Renata ressalta que toda a projeção sobre as mulheres se fundamenta no modelo europeu, do comportamento à beleza, da ideia da fragilidade feminina dos contos de fadas à beleza das princesas nórdicas do cinema dos EUA e das modelos.
“Todos os homens são educados visualmente a partir do modelo branco, loiro e de olhos claros de mulher. Quanto mais próxima dele, mais pretendentes tem a mulher. As negras de pele escura e cabelos crespos, que representam o oposto desse ideal, são sistematicamente rejeitadas mesmo pelos homens negros – que, ao buscarem parceiras, na impossibilidade de estarem com mulheres brancas que representem sua projeção socioeconômica, estariam com negras de pele mais clara”, esclarece a professora e artista visual.
Luiza afirma que a negra clara recebe um tratamento melhor nesse sentido, embora seja algo superficial: “Os homens têm um certo cuidado e são mais sutis na abordagem, mas geralmente é um trabalho de conquista sexual, não para relacionamento.”
Certas violências, segundo Elisama, são percebidas apenas pela mulher negra, e quem as comete sequer se dá conta do quão abusivo está sendo. “Quando um homem aborda uma mulher negra clara dizendo que ela é ‘da cor do pecado’, pensa que está fazendo um elogio, mas… O pecado tem uma cor? E é a negra?”, questiona. “Além disso, a forma como os homens chegam nas mulheres é totalmente diferente quando a intenção é sexual. Eles sempre acham que têm mais chance de sexo quanto mais escura for a mulher. No imaginário deles, a negra é disponível”, complementa.
Como superar isso tudo?
Na opinião das entrevistadas, um processo de educação e autopercepção é necessário para que as questões do colorismo sejam superadas. “Pessoas brancas deveriam tratar todas as demais pessoas, negras ou não, como iguais. Enquanto pessoas brancas não localizarem seus privilégios por serem simplesmente brancas, não há receita para tratar o colorismo”, observa Renata.
Elisama defende o empoderamento negro, principalmente das jovens mulheres e meninas, como uma das chaves para vencer o colorismo. Ela lembra que a representatividade negra em bonecas e desenhos animados, por exemplo, é algo muito recente e deve ser valorizado no dia a dia.

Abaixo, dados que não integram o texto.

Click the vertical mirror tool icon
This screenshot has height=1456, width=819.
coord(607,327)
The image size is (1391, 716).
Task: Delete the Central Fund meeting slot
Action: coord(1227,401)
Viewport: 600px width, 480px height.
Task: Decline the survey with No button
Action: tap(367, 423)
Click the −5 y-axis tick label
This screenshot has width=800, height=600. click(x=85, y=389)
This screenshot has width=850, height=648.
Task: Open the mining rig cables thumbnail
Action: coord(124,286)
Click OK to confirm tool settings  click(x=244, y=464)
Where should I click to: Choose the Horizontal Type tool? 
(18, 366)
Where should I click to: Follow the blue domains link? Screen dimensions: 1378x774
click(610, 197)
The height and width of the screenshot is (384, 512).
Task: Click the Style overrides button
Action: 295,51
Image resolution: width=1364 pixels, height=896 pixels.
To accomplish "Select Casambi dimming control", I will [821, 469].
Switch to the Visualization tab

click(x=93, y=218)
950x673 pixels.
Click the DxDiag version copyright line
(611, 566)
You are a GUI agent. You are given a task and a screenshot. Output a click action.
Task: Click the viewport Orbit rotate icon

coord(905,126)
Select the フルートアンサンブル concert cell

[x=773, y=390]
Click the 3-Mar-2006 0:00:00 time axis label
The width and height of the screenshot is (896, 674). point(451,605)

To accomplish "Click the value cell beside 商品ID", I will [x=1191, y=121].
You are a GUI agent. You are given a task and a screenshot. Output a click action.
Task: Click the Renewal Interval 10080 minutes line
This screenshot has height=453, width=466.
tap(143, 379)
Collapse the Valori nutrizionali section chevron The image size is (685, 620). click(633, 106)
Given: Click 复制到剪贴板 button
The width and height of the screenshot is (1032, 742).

A educadora parental detalha: “Crescemos achando que nossos cabelos eram ‘ruins’, que nossos narizes largos ou com bolinha na ponta eram ‘feios’. Precisamos empoderar nossas filhas, as filhas de amigas e as meninas como um todo reforçando que elas são lindas, que os cabelos delas são perfeitos, que seus traços são ideais também. Não sabemos se isso será forte o suficiente para impedir que elas alisem os cabelos para se adequar caso a sociedade pressione. Porém, são sementinhas que devemos plantar.”
Enquanto isso, lidar com a situação como negras adultas “é um processo educacional e combativo”, de acordo com Luiza. “Nas pequenas sutilezas que as pessoas não percebem, no racismo institucionalizado, quando valorizam a negra por ter feito uma escova para alisar os cabelos, quando exageram no elogio à negra ‘que é linda apesar de ser negra’, cabe um diálogo educativo. É a hora de dizer que os cabelos são lindos escovados ou crespos, que a negra é linda porque é linda, sem ‘apesar de’”, finaliza.